WASHINGTON -- Like a Bradley Beal stepback jumper, it all happened so fast.
For most of this season, 47 games, Beal did not resemble the long-range sharpshooter he has been for the entirety of his career. He was shooting just 31.6 percent from three, well below his career mark of 37.9.
But then he made a mechanical adjustment with help from his trainer, Drew Hanlen, and since there has been no hope of stopping him for opposing defenses.
In the eight games since, Beal is shooting 51.2 percent from the perimeter on 10.4 attempts per game. That has raised his percentage for the season all the way to 35.2 in a very short period of time.
"It's rising up," head coach Scott Brooks said. "And I don't anticipate it dropping."
So, what exactly did Beal and Hanlen change?
Their film session as the turning point was first mentioned by Hanlen on a podcast with NBC Sports Washington's Chris Miller earlier this week. But after the Wizards' win over the Hawks on Friday night, Beal gave some details on what the fix exactly was.
"I had honestly kind of changed the way I was shooting from last year or the year before. I was very narrow instead of being wide-based like I always am. I'm a lot more balanced. It's more consistent," Beal said.

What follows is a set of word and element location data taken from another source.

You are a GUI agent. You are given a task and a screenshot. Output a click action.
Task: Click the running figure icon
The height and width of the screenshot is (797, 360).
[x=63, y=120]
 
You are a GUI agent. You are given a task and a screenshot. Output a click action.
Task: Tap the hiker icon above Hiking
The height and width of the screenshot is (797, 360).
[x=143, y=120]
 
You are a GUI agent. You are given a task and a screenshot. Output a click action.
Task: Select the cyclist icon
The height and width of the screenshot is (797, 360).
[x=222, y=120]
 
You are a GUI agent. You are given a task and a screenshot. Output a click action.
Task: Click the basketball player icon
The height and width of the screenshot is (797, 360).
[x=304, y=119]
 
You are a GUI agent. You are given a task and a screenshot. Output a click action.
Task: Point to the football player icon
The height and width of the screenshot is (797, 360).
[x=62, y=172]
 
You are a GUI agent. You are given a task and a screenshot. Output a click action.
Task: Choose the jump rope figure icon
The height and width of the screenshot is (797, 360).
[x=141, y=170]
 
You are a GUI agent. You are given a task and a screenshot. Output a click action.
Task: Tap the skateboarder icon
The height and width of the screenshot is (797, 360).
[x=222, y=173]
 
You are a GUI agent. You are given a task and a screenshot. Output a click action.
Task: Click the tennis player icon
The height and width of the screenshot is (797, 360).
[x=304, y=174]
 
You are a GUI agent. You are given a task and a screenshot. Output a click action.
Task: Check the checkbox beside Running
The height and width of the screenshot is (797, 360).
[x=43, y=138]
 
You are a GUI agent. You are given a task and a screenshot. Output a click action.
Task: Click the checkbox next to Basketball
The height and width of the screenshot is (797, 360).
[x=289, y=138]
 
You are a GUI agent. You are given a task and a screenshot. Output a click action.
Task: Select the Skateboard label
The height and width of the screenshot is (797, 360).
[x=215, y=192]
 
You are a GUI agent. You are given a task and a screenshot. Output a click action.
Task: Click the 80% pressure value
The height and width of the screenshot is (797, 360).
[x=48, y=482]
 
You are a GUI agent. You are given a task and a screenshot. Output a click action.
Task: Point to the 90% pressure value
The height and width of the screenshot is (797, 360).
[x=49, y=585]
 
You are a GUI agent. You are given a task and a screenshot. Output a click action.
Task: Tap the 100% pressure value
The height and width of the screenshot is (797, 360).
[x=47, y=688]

Beal is now shooting with a broader stance. His footwork and the push he gets with his legs are crucial elements to his jump shot.

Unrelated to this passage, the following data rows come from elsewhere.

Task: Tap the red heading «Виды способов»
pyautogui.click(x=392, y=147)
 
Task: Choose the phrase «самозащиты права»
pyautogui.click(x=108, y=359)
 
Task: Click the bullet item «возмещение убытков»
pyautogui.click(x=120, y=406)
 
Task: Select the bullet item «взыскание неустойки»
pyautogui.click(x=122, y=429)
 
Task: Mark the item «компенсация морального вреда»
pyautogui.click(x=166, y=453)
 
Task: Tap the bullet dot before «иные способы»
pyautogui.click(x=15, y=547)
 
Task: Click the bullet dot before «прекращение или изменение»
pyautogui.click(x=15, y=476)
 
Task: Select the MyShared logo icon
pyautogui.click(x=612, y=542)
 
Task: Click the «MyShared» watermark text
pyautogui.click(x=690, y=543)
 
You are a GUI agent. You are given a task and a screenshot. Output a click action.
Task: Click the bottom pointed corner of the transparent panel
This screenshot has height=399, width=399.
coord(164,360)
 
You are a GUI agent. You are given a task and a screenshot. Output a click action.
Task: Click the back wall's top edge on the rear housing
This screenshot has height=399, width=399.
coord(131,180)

Hanlen and Beal worked together the night the Wizards lost to the Cavaliers on Feb. 21 at the gym in Beal's house. Beal picked up the lesson quickly and it has paid off in a big way in recent weeks.
During this stretch, Beal has averaged 39.1 points per game. He's dropped 50 or more twice and 30 or more seven times in eight games.
On Friday against Atlanta, he went 7-for-10 from long range.
"I'm just in a rhythm now," Beal said. "Ever since then, I've just been knocking them down. That was the final part of my game being where I want it to be."